Right: David “Sudz” Sutherland & Jennifer Holness


Sutherland and Holness will discuss their experience in the Canadian independent film industry, and show clips from their award-winning films Love, Sex and Eating the Bones (2003), My Father’s Hands (1999) and Speakers for the Dead (2000).


Film critic Cameron Bailey will host the presentation and moderate the discussion following. Bailey reviews films for NOW magazine, CBC Radio One and CTV’s “Canada AM”. He is the founding programmer of the Toronto International Film Festival’s Planet Africa section and former host/producer of the interview show “Filmmaker” on IFC Canada.

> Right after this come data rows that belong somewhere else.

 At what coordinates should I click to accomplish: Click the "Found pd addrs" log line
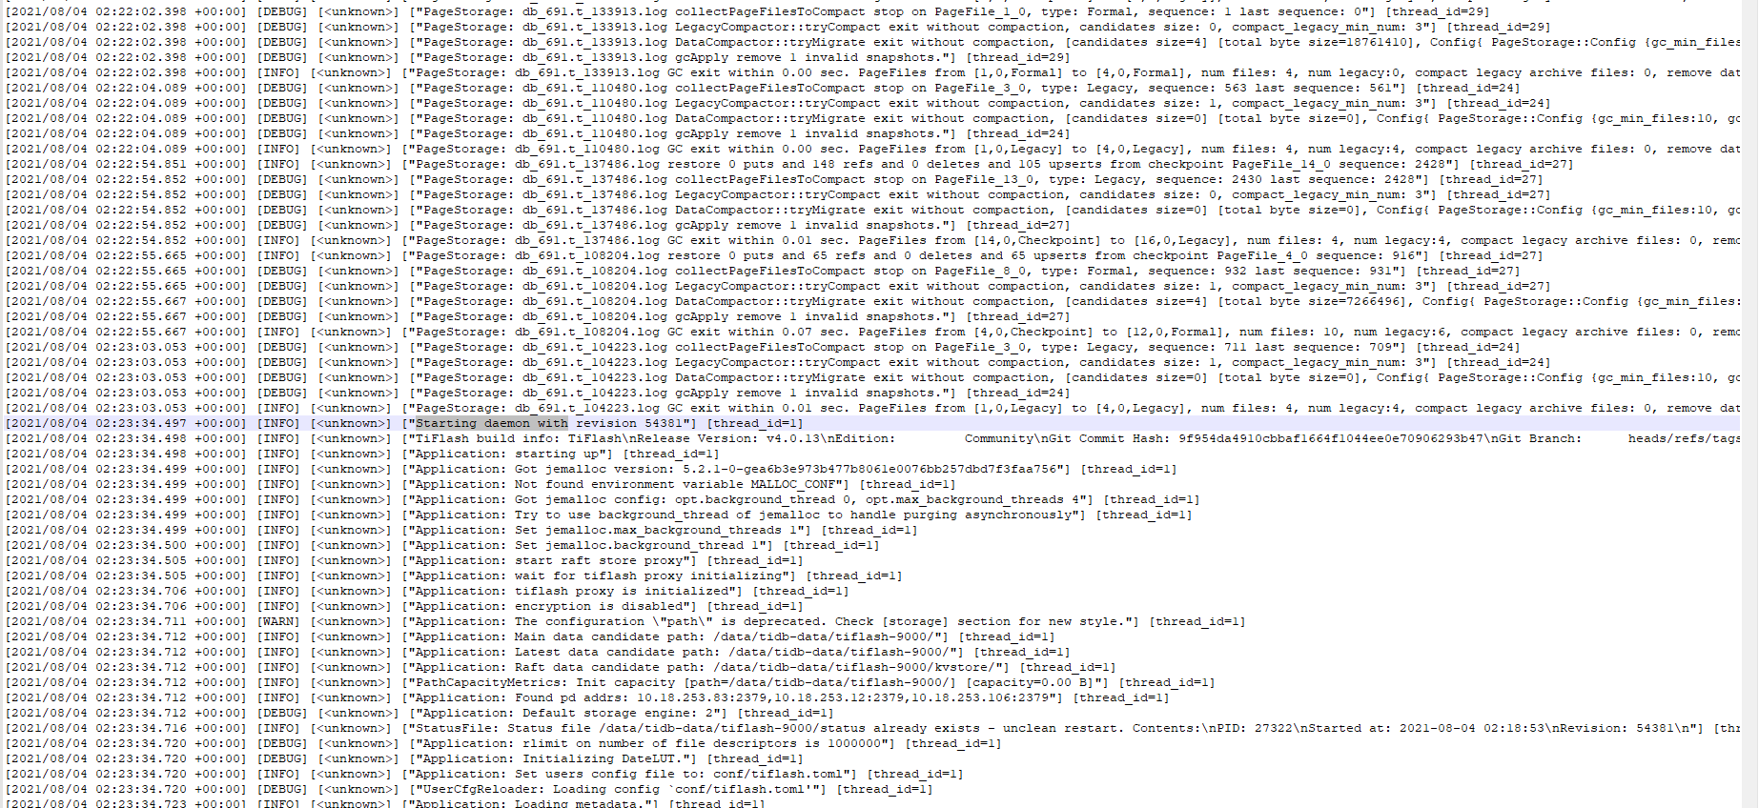pyautogui.click(x=587, y=697)
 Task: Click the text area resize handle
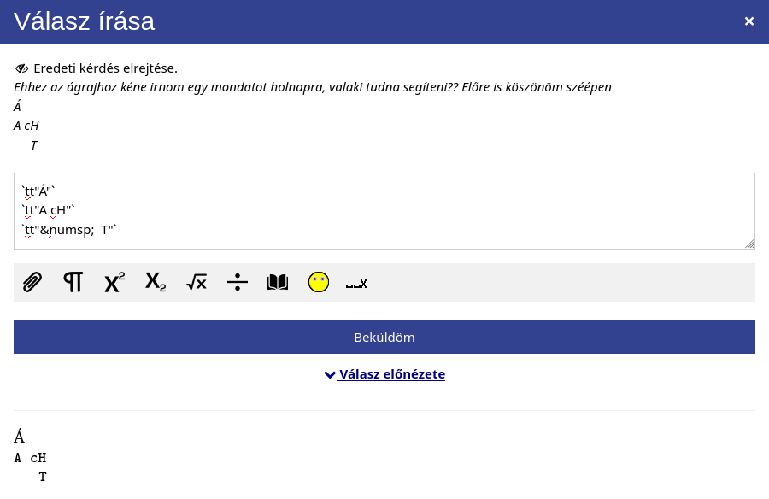tap(750, 244)
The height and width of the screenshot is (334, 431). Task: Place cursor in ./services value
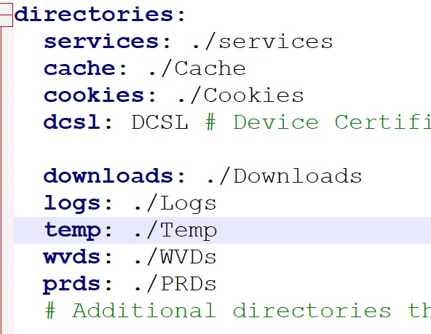click(262, 41)
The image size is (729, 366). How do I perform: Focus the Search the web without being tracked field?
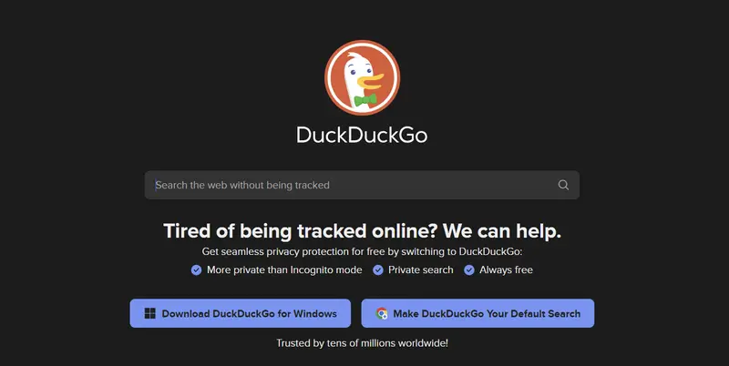pos(362,185)
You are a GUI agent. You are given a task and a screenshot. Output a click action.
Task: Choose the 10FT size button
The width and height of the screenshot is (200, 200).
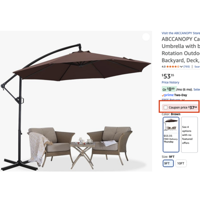pyautogui.click(x=181, y=164)

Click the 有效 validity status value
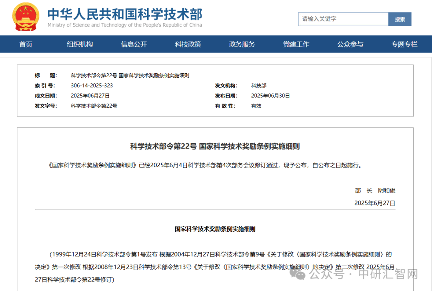click(255, 106)
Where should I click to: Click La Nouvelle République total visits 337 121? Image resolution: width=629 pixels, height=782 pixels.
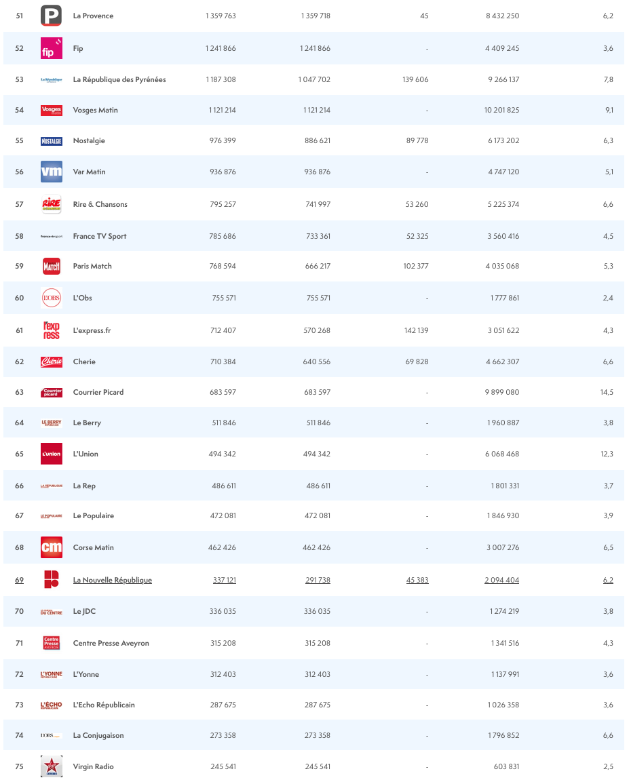(x=224, y=580)
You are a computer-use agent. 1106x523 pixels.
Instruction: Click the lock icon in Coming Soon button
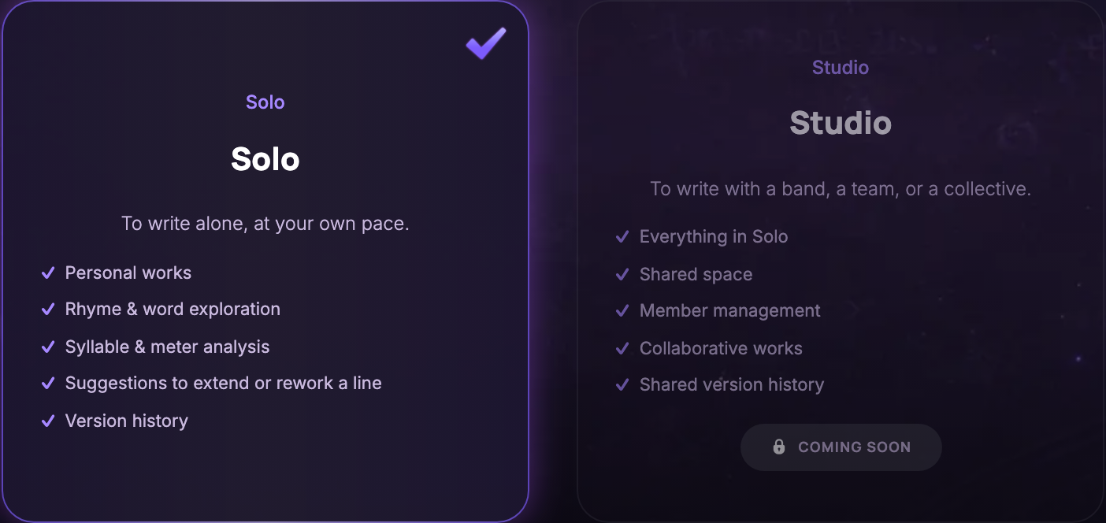click(x=779, y=447)
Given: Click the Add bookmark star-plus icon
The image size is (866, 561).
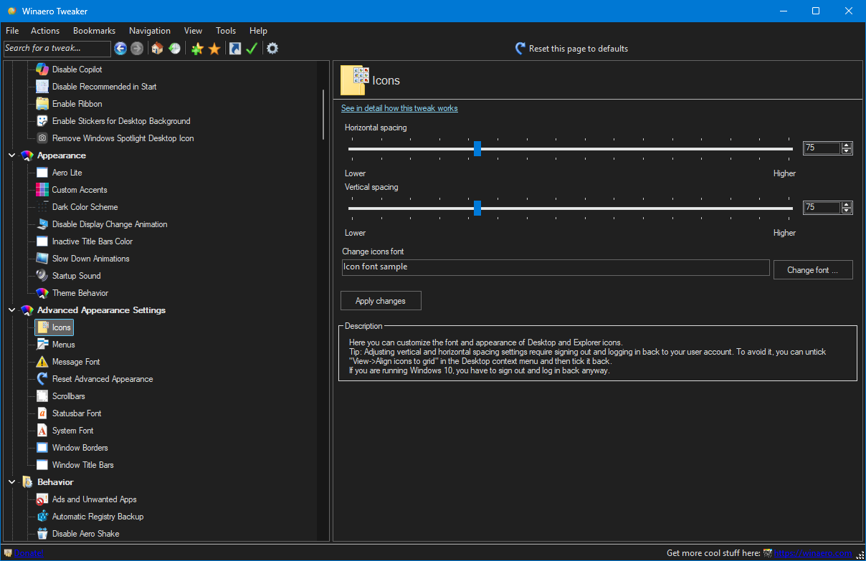Looking at the screenshot, I should coord(197,49).
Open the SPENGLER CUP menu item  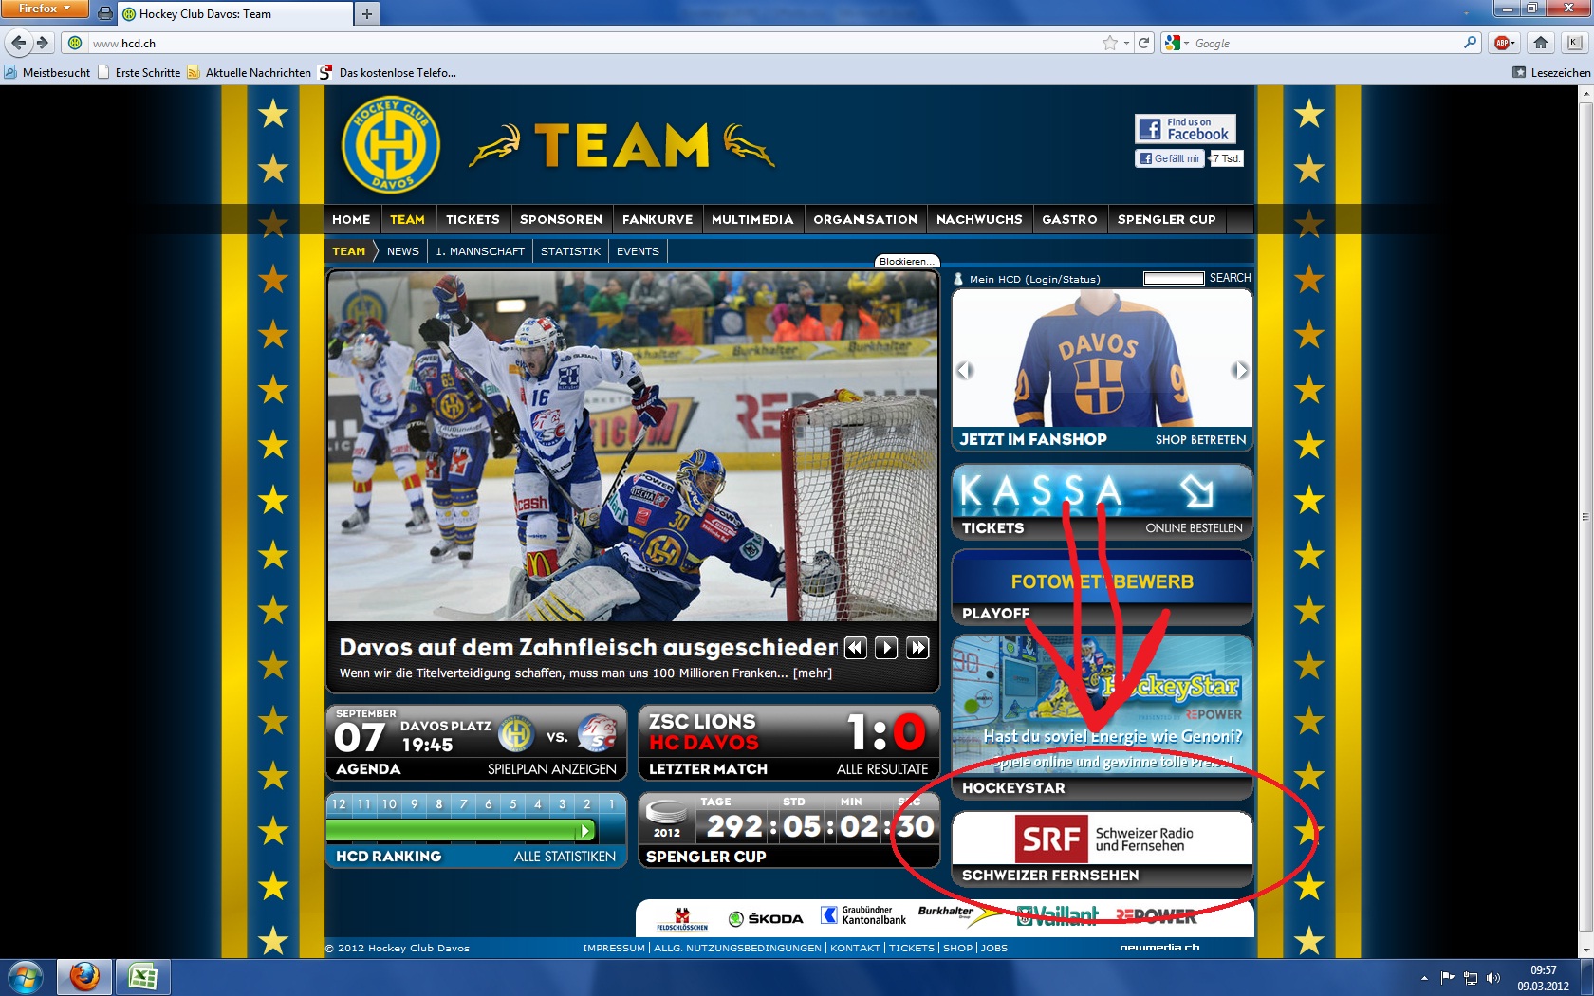point(1166,219)
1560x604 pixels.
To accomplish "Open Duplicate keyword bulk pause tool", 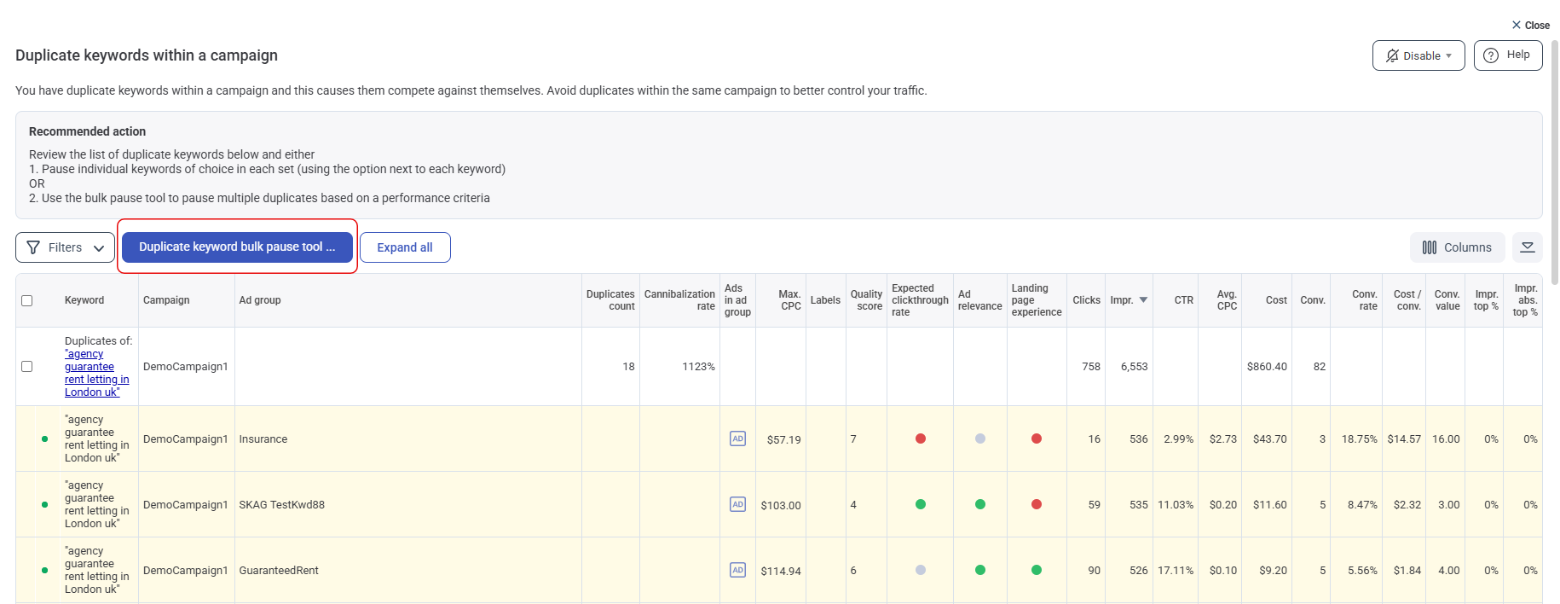I will (x=237, y=247).

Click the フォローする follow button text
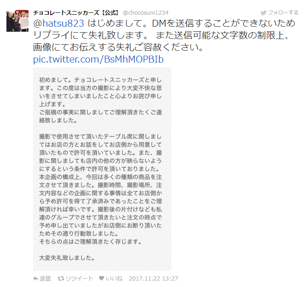283,13
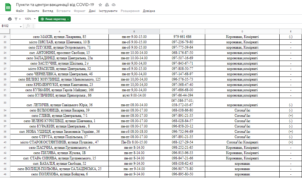This screenshot has width=302, height=178.
Task: Expand the name box dropdown arrow
Action: click(21, 26)
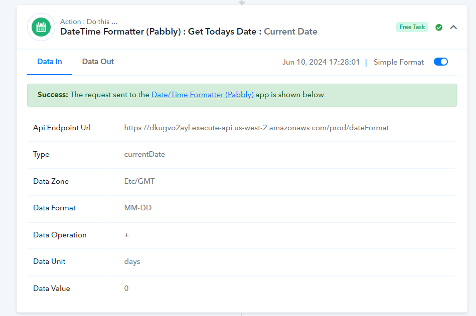476x316 pixels.
Task: Click the Data Value of 0
Action: click(126, 288)
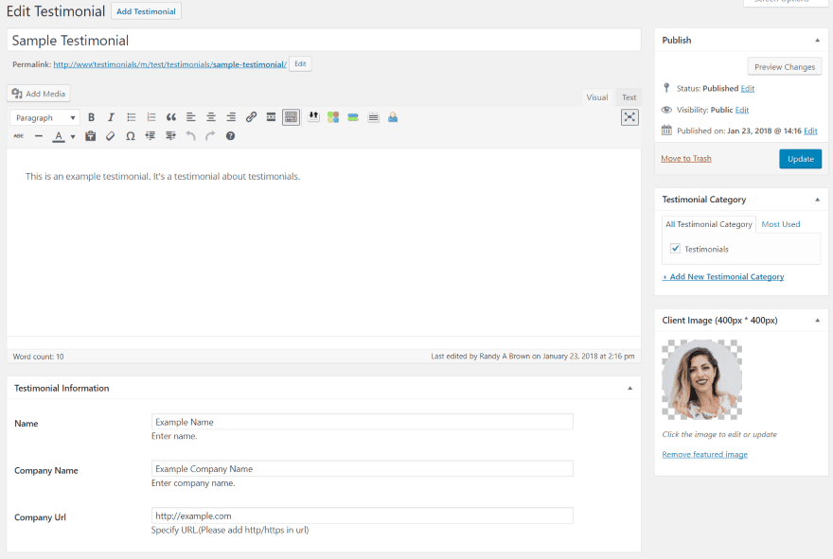Click the Company Name input field
833x559 pixels.
point(362,468)
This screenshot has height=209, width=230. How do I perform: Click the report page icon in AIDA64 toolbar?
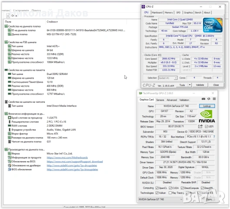pos(8,16)
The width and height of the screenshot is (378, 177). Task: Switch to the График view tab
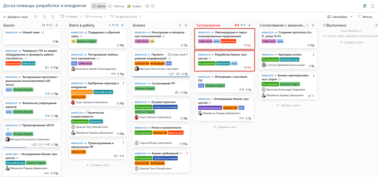point(134,6)
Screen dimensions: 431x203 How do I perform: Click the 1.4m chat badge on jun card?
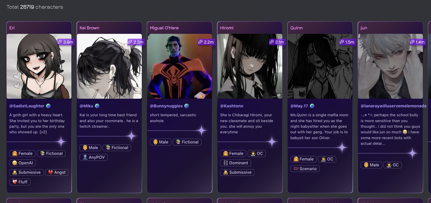(x=417, y=42)

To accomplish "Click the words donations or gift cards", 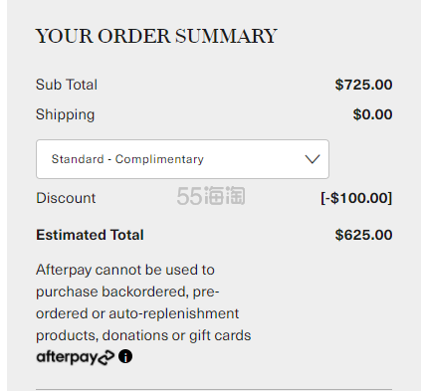I will [x=176, y=335].
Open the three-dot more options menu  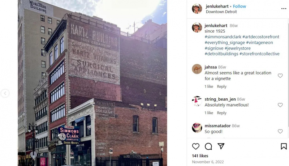(284, 9)
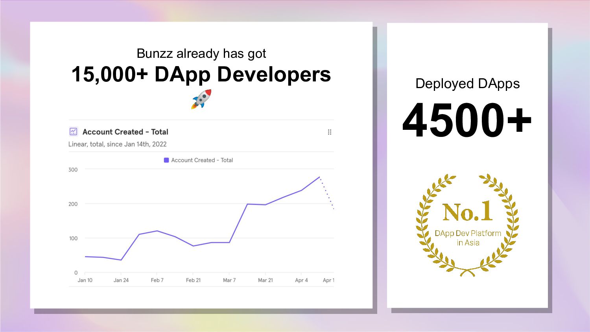Click the large '4500+' number
The image size is (590, 332).
pyautogui.click(x=467, y=120)
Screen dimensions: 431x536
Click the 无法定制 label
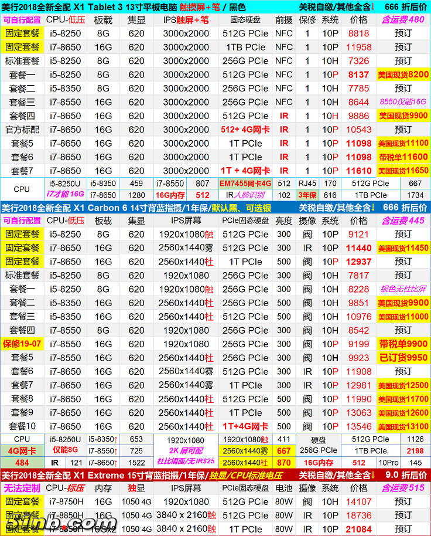click(x=22, y=488)
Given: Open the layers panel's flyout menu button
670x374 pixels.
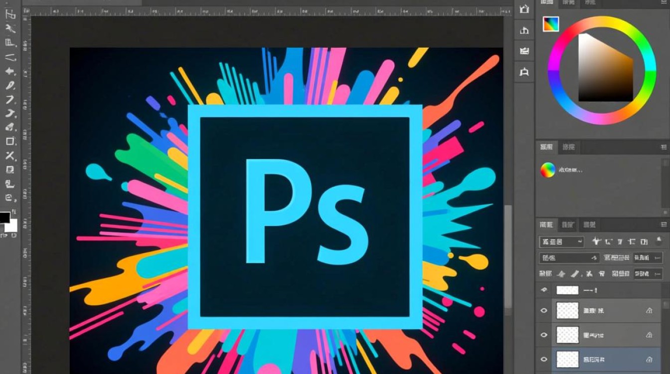Looking at the screenshot, I should [x=664, y=225].
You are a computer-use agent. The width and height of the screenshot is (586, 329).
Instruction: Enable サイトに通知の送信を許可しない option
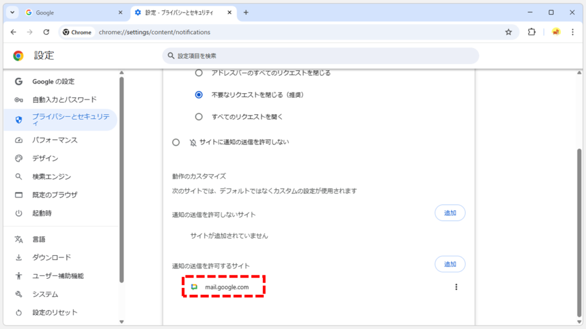[176, 142]
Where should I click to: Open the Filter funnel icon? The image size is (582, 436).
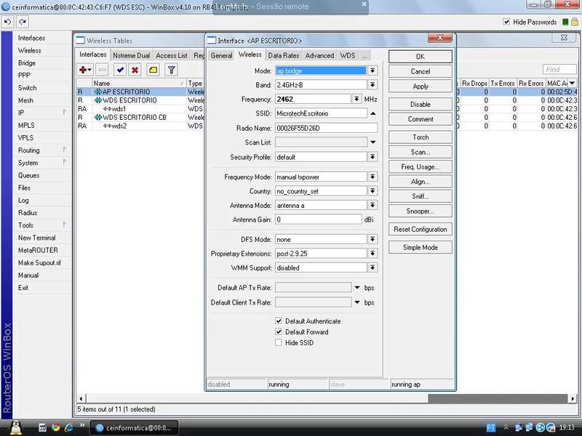(x=171, y=70)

This sneak peek at Love, Sex and Eating the Bones takes place before the film opens on the big screen in Toronto in early March. A romantic comedy, it’s about a security guard and avid porn consumer who, after nurturing an intense fantasy life, discovers he has trouble performing with a real woman.


Left: Hill Harper as “Michael” and Marlene Afflack as “Jasmine” in Love, Sex and Eating the Bones


The film contains cameos by The Barenaked Ladies’ Ed Robertson and big-draw hip hop singer Kardinal Offishall. The film won Best Canadian First Feature at the 2003 Toronto International Film Festival and Best Feature at the Victoria Film Festival.


Sutherland’s short film, My Father’s Hands (1999) marked his debut at the Toronto International Film Festival. The film explores the rift between a Jamaican emigrant and his resentful Canadian-born son. My Father’s Hands toured the festival circuit in Canada and the US, winning four Golden Sheaves at the 2000 Yorkton Festival and garnering a Gemini nomination for Best Short. It earned Sutherland bragging rights as the first non-American winner of the $20,000 HBO Best Short Film award at the 2000 Acapulco Black Film Awards.


In 2001, Sutherland co-directed Speakers for the Dead with Holness, a documentary about a small town in rural Ontario and its quest to restore its history and dignity of its Black descendants. It went on to win Télé-Québec’s Chantal Lapaire Award at the Vues d’Afrique film festival in Montreal and Best Documentary at the 2000 Reel Black Film Awards for Vision and CBC Television.


Right: A still image from the documentary Speakers for the Dead


Recently, Sutherland completed his first television film script, Title Shot, about the life of turn-of-the-century boxer Sam Langford.


The equally talented Holness has produced a number of award-winning independent films and documentaries. She also works in television production on dramatic and variety programs, including Global’s “Ready or Not”, CTV’s “The Mike Bullard Show”, “The Tara Lipinsky Show” for CBS and CBC’s “Ekhaya: A Family Chronicle”.